>> start Records supplied
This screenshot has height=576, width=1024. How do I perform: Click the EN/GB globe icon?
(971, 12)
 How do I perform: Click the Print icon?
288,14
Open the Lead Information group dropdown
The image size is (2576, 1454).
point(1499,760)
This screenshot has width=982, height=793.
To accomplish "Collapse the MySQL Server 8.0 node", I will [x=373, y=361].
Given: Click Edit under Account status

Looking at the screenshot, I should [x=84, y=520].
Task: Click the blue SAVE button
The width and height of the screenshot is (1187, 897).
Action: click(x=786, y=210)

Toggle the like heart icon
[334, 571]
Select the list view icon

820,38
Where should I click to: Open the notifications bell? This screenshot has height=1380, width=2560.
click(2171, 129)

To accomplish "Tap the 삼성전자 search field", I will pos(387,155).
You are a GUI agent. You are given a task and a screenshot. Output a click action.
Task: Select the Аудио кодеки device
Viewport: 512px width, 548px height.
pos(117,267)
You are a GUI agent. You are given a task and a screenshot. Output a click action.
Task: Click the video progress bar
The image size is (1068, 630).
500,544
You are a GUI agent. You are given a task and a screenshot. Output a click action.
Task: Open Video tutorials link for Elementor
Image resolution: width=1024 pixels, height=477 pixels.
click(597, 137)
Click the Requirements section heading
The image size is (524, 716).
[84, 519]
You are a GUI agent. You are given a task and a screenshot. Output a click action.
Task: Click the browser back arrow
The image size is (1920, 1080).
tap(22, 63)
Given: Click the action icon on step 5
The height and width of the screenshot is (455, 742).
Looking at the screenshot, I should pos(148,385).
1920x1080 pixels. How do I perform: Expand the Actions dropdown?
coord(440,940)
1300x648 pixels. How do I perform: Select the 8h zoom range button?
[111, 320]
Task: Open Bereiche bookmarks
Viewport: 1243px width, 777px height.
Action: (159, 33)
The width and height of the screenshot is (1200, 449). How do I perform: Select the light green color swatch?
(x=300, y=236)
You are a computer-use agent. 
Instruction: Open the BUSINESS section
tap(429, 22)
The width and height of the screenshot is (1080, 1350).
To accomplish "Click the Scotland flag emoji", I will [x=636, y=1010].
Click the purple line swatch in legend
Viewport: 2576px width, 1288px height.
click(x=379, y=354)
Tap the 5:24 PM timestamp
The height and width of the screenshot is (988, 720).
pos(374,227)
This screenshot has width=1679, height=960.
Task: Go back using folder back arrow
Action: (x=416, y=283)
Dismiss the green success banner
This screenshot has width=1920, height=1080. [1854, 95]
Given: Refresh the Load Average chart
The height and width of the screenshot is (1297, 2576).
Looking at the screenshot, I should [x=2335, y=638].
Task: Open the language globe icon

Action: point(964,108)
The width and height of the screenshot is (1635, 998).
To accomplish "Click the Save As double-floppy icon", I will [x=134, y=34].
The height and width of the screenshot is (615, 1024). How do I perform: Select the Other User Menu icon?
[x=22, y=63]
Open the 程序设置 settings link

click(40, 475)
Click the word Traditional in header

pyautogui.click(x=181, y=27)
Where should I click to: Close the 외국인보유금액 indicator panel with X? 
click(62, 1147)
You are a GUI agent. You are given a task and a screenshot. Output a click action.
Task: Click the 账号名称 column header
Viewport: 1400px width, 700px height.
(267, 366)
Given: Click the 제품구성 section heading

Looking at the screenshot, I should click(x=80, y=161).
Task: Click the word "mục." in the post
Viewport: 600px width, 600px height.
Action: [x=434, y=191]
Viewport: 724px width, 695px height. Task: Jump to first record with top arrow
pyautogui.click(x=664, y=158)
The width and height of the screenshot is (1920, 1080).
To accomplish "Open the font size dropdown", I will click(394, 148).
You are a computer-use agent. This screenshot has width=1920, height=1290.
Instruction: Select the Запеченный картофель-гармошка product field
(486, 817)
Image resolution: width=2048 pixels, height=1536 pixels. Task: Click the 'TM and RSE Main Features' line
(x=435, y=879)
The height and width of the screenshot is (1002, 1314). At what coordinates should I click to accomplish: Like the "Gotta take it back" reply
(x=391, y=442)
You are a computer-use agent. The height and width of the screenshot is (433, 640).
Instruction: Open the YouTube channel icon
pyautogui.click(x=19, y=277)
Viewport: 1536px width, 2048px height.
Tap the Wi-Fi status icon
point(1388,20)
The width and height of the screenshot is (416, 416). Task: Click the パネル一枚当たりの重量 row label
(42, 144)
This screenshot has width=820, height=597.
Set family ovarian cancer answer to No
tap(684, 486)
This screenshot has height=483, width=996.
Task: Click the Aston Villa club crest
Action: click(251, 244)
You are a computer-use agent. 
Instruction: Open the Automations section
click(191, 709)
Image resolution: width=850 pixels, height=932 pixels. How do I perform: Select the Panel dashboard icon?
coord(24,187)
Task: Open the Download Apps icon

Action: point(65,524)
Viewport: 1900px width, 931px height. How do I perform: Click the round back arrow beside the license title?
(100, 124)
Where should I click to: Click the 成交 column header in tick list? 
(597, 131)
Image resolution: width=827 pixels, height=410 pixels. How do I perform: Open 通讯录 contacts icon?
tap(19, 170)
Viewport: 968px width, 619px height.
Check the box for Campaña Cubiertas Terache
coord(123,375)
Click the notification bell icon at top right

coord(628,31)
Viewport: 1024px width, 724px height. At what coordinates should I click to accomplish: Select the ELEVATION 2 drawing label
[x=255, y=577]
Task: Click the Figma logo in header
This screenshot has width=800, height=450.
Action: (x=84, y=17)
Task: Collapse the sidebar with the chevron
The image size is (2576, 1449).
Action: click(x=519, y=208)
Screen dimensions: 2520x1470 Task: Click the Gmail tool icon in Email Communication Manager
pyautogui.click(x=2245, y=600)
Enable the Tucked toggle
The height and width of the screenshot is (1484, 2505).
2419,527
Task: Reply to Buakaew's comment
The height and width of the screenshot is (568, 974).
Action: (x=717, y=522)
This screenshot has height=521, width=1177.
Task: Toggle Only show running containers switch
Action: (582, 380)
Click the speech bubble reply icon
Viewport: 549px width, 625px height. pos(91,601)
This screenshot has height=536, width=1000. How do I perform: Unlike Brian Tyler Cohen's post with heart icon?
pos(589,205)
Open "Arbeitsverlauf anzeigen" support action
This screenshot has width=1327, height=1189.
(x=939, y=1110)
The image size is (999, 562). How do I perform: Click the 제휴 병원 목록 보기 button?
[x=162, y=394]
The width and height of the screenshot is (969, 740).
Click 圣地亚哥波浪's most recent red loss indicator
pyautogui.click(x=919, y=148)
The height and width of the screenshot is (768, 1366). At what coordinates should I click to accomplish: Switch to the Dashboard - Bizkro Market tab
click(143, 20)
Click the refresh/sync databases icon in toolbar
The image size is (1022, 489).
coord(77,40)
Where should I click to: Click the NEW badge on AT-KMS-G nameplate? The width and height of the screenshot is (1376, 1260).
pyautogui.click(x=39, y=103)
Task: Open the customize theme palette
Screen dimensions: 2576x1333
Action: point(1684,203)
>> end Records supplied
**What you should do:**
Return every line from the records above that contains the string "resolution". The match is case-sensitive.

**Finished answer:**
Image resolution: width=1024 pixels, height=477 pixels.
Image resolution: width=2048 pixels, height=1536 pixels. Task: Click the 'TM and RSE Main Features' line
Image resolution: width=850 pixels, height=932 pixels. How do I perform: Select the Panel dashboard icon?
Image resolution: width=827 pixels, height=410 pixels. How do I perform: Open 通讯录 contacts icon?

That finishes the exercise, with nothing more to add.